◆ WORK INSTRUCTION: What is the number of lines in this listing that include the string "chevron"? Answer with that number by itself.

◆ SOURCE INFORMATION:
┌──
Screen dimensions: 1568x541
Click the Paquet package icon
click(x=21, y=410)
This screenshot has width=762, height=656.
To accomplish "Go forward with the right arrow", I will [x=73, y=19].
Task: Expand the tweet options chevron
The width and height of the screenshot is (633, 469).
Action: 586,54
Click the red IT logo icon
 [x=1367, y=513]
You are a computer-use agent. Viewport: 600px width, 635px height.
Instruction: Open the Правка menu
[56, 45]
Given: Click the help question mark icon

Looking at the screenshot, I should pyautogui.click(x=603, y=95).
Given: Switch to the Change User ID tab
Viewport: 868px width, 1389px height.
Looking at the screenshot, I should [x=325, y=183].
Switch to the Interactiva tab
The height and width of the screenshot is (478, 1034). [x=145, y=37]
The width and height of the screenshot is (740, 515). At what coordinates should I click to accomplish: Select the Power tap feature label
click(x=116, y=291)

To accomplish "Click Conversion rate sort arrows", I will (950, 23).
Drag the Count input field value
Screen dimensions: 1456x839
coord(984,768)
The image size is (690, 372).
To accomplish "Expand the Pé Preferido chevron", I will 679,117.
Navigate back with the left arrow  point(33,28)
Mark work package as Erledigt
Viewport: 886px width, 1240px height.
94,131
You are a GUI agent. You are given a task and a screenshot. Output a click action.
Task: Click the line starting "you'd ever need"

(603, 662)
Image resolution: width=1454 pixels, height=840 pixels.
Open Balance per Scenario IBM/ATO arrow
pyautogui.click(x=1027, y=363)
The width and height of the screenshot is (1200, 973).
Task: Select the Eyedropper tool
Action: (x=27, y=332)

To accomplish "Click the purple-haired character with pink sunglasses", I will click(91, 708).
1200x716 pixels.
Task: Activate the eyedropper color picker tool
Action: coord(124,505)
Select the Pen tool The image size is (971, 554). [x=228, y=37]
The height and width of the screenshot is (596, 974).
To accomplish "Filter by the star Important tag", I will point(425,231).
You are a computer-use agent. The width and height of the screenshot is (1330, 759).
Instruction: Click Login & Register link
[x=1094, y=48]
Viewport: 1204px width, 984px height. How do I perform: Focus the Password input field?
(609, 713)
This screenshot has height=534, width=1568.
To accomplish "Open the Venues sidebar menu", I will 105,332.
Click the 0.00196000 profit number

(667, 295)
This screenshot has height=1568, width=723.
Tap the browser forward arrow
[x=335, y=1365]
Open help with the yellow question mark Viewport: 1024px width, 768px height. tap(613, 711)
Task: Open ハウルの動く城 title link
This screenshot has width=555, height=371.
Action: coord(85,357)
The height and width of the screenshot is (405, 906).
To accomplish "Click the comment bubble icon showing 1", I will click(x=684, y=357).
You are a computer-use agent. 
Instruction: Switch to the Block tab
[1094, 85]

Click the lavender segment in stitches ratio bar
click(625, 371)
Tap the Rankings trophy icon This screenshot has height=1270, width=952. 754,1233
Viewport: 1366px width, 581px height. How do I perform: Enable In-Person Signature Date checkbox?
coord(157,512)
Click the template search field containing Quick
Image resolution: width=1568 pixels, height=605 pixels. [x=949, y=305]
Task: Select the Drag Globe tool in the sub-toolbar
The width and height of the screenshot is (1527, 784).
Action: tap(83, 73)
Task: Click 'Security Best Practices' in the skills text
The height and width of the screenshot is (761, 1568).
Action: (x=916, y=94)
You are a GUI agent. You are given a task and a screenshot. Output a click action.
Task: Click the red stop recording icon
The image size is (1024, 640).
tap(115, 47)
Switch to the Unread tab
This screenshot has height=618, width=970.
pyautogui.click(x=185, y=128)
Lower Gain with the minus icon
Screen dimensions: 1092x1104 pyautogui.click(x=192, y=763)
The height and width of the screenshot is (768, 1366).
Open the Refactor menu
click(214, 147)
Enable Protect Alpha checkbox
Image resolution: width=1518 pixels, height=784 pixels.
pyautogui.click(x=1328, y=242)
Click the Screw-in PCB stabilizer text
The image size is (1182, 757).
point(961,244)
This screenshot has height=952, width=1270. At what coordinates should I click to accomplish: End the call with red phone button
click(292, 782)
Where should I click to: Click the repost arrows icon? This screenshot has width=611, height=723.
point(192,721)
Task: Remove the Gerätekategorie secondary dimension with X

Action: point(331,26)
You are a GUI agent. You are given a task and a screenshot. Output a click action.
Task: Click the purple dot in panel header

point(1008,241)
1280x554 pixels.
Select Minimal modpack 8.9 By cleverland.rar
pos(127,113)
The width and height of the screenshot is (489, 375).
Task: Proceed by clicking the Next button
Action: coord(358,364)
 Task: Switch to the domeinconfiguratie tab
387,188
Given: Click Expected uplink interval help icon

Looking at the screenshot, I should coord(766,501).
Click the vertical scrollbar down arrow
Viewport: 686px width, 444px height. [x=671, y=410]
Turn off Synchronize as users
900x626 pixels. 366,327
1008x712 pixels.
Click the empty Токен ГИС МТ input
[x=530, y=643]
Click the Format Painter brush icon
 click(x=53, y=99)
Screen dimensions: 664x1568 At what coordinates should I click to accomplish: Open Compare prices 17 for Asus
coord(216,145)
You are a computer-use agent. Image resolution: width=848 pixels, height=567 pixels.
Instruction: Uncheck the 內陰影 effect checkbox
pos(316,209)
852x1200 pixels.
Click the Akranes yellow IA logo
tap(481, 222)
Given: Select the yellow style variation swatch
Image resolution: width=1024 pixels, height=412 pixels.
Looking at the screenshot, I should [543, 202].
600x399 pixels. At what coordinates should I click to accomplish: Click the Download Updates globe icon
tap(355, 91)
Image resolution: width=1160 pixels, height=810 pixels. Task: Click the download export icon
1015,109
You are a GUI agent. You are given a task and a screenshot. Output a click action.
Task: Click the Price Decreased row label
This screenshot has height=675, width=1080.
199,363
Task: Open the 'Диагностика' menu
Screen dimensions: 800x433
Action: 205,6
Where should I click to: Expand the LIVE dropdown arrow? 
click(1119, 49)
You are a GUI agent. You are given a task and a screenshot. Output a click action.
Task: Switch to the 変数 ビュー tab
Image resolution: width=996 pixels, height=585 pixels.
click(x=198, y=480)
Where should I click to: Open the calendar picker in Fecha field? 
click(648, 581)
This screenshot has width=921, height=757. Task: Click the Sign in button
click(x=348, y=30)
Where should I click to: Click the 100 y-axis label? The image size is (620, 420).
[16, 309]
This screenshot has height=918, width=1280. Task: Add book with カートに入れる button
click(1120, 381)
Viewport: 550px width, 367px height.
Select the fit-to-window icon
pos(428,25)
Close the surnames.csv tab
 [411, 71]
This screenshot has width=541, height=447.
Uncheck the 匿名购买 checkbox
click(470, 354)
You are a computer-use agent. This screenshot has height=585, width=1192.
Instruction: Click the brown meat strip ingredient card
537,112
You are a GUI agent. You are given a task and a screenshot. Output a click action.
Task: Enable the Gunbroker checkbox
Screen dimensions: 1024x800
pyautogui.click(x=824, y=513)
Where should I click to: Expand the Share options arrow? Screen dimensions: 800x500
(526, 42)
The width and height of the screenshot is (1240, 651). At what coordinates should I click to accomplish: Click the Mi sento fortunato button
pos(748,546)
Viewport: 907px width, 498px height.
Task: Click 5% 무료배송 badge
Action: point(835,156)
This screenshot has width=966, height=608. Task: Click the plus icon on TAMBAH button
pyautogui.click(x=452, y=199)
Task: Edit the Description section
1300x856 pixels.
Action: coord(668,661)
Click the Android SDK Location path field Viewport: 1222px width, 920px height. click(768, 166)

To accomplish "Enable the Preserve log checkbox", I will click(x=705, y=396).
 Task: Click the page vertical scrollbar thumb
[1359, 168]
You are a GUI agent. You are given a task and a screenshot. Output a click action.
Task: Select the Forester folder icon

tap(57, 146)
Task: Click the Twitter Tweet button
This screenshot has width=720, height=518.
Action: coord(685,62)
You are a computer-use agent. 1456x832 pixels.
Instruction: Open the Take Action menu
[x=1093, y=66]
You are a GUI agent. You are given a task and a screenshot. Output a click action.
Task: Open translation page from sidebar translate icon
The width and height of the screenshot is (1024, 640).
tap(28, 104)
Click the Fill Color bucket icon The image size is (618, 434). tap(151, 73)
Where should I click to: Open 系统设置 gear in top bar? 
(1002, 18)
└──
◆ YOUR SOLUTION: 2